Source extract:
Jews availed themselves eagerly of the opportunities to give their children a higher secular education. Jews formed a considerable part of the German minority in Prague, and the majority adhered to liberal movements. David Kuh founded the "German liberal party of Bohemia and represented it in the Bohemian diet (1862-1873). Despite strong Germanizing factors, many Jews adhered to the Czech language, and in the last two decades of the 19th century a Czech assimilationist movement developed which gained support from the continuing influx of Jews from the rural areas. Through the influence of German nationalists from the Sudeten districts anti-Semitism developed within the German population and opposed Jewish assimilation. At the end of the 19th century Zionism struck roots among the Jews of Bohemia, especially in Prague.

Supplied records:
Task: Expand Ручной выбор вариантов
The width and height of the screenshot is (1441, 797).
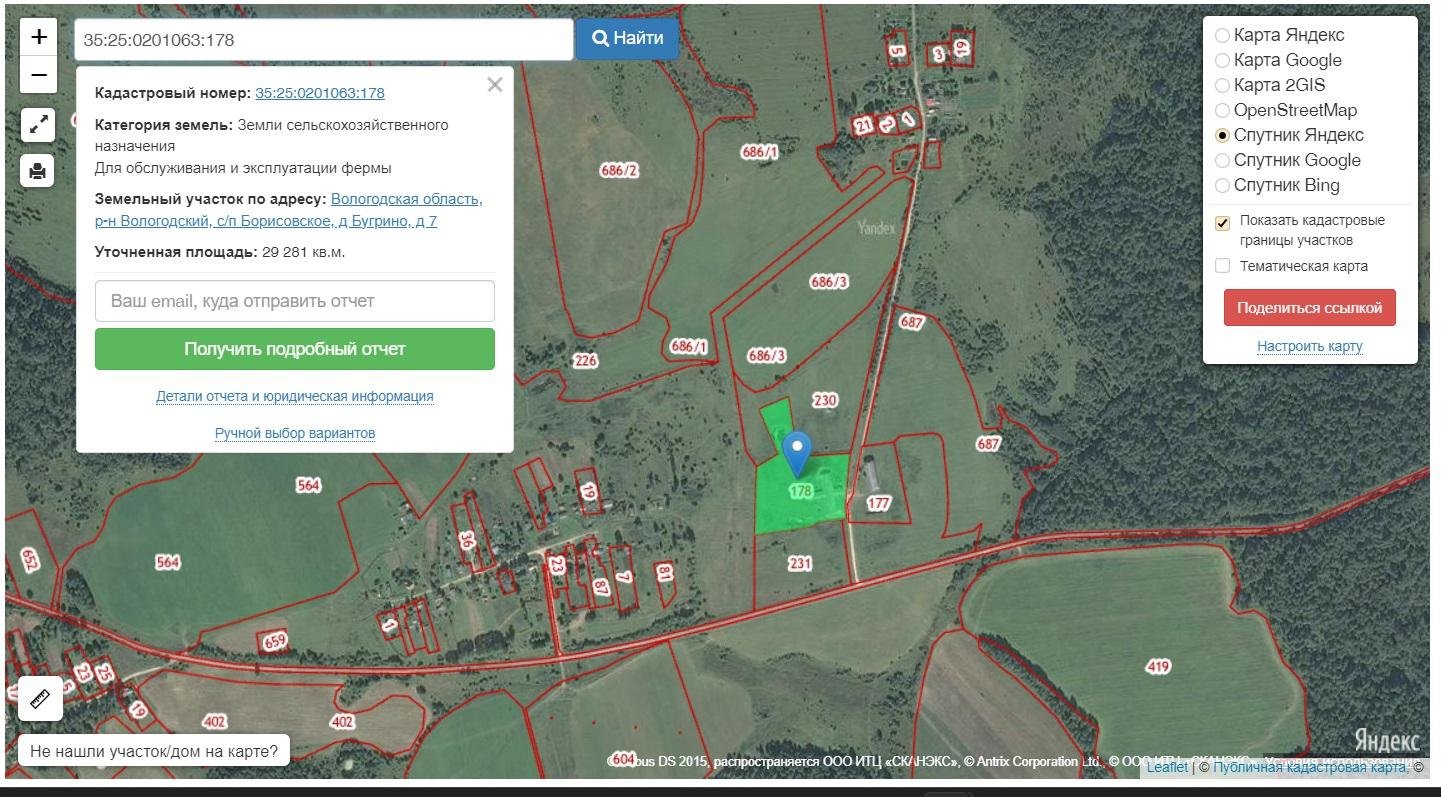Action: 295,433
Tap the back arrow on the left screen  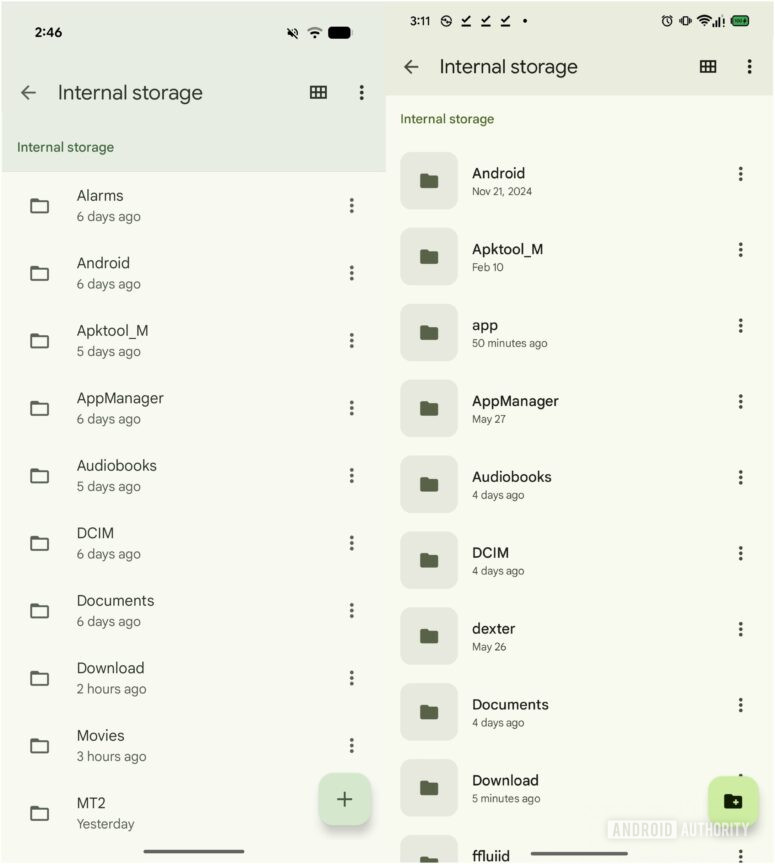28,92
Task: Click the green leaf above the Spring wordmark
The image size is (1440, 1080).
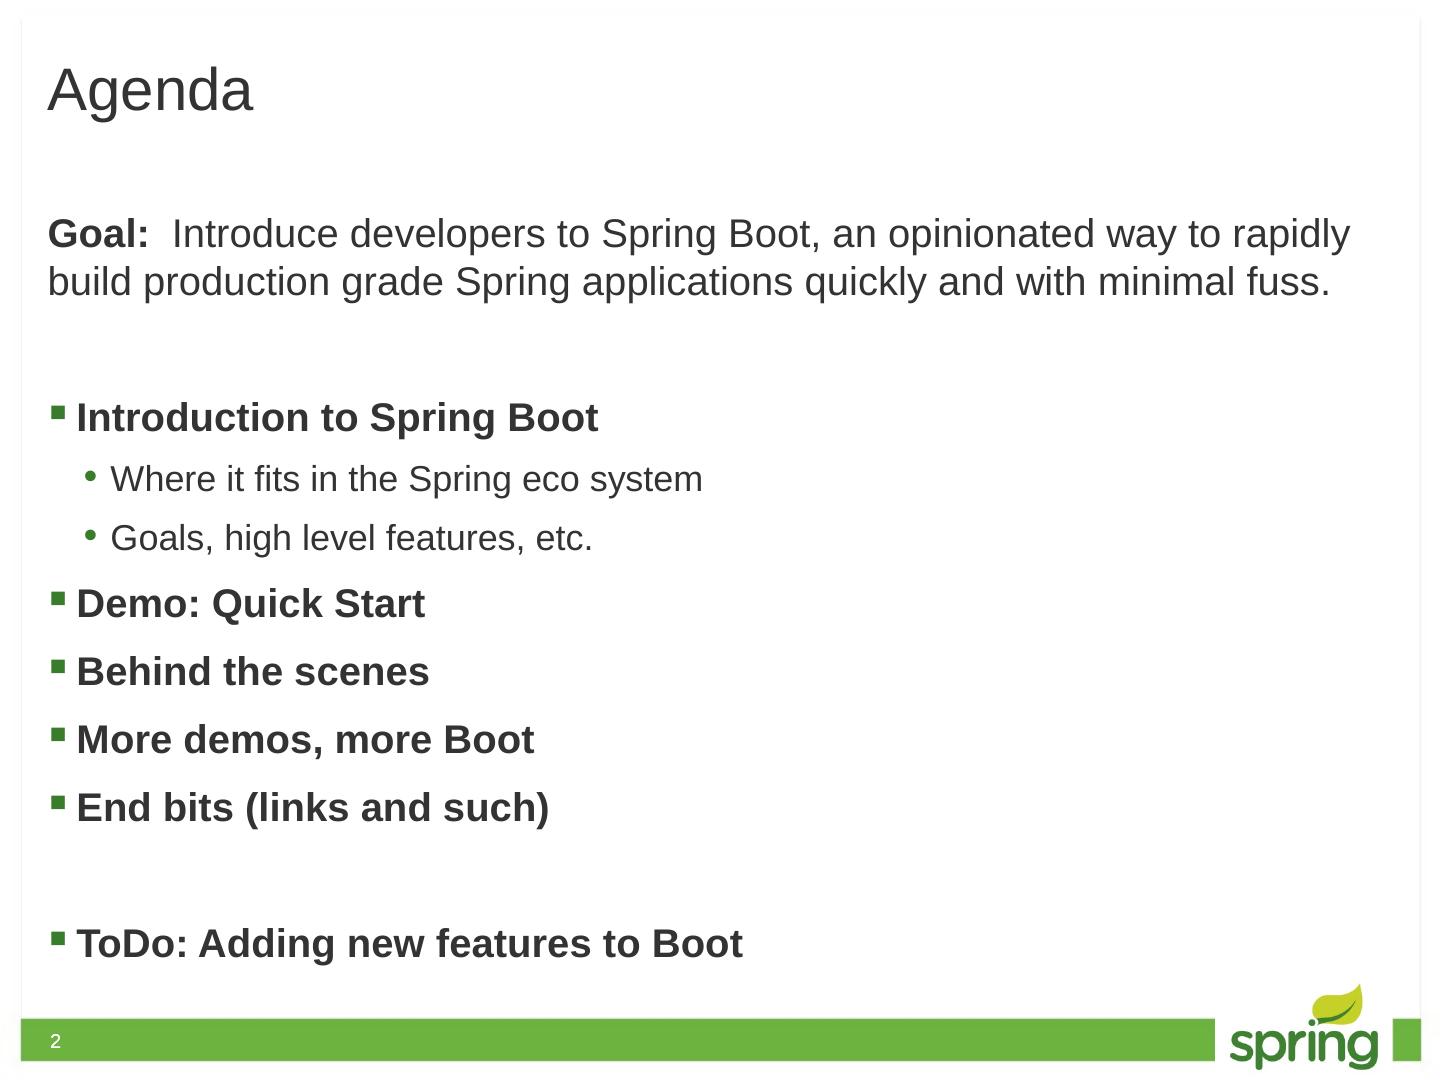Action: coord(1338,1004)
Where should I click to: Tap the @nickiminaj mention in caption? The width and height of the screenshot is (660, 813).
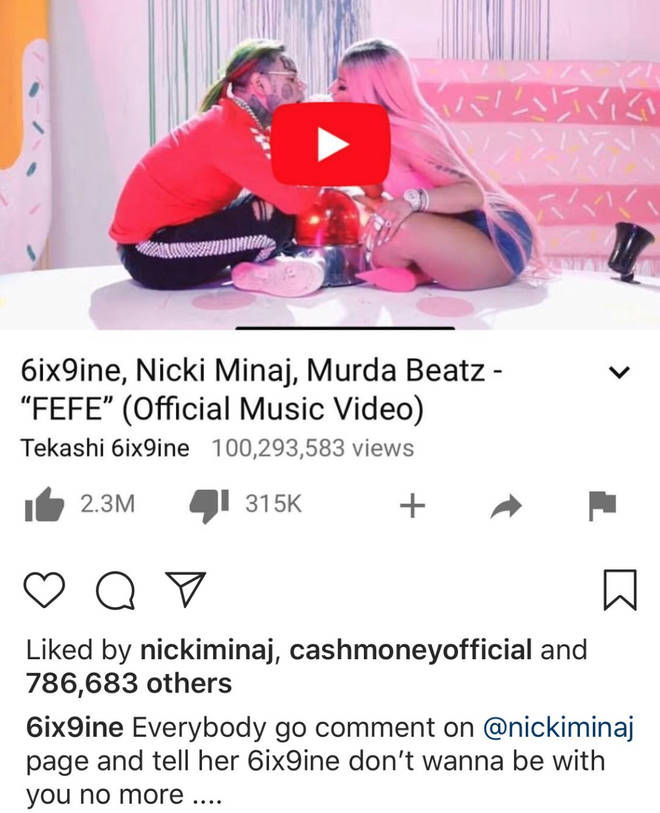click(x=559, y=728)
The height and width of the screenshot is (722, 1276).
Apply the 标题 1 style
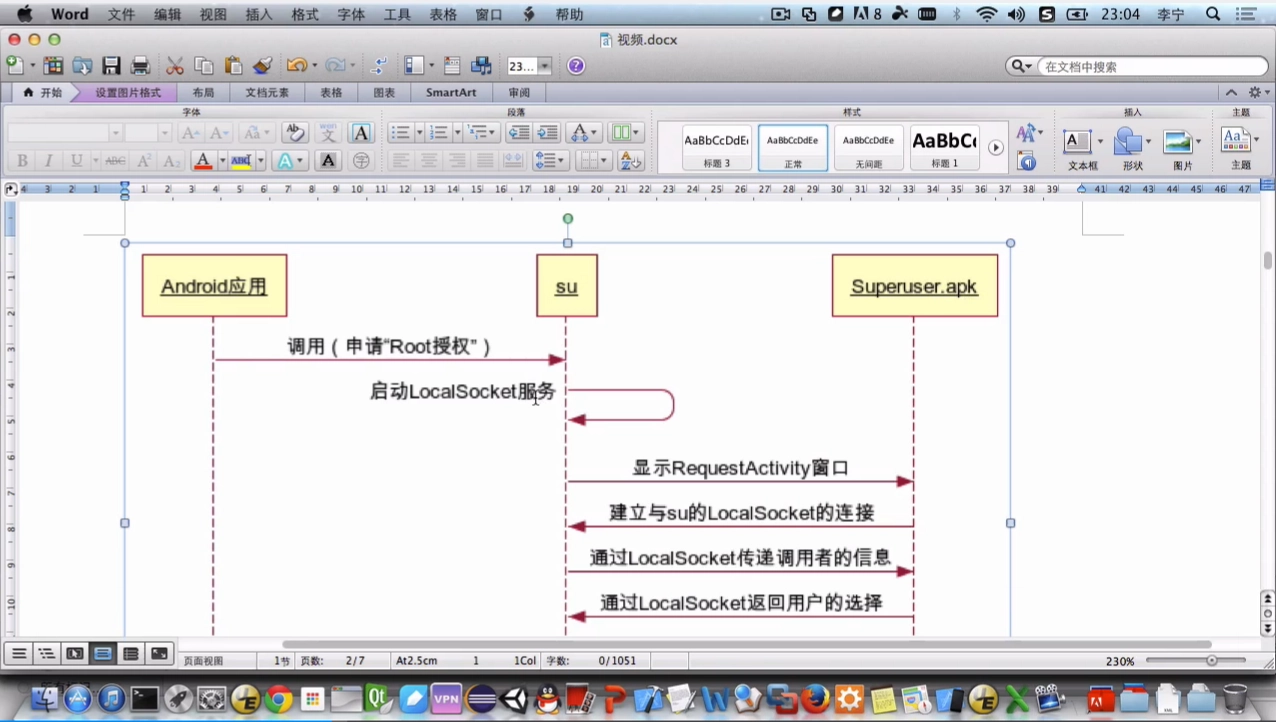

Given exercise A:
Reproduce the entire passage on the Jews of Bohemia and Prague word for word.
Given exercise B:
Report each line of the records that contains the string "Task".
The passage and the records have no connection to each other.

Response A:
Jews availed themselves eagerly of the opportunities to give their children a higher secular education. Jews formed a considerable part of the German minority in Prague, and the majority adhered to liberal movements. David Kuh founded the "German liberal party of Bohemia and represented it in the Bohemian diet (1862-1873). Despite strong Germanizing factors, many Jews adhered to the Czech language, and in the last two decades of the 19th century a Czech assimilationist movement developed which gained support from the continuing influx of Jews from the rural areas. Through the influence of German nationalists from the Sudeten districts anti-Semitism developed within the German population and opposed Jewish assimilation. At the end of the 19th century Zionism struck roots among the Jews of Bohemia, especially in Prague.

Response B:
Task: Expand Ручной выбор вариантов
Task: Click the green leaf above the Spring wordmark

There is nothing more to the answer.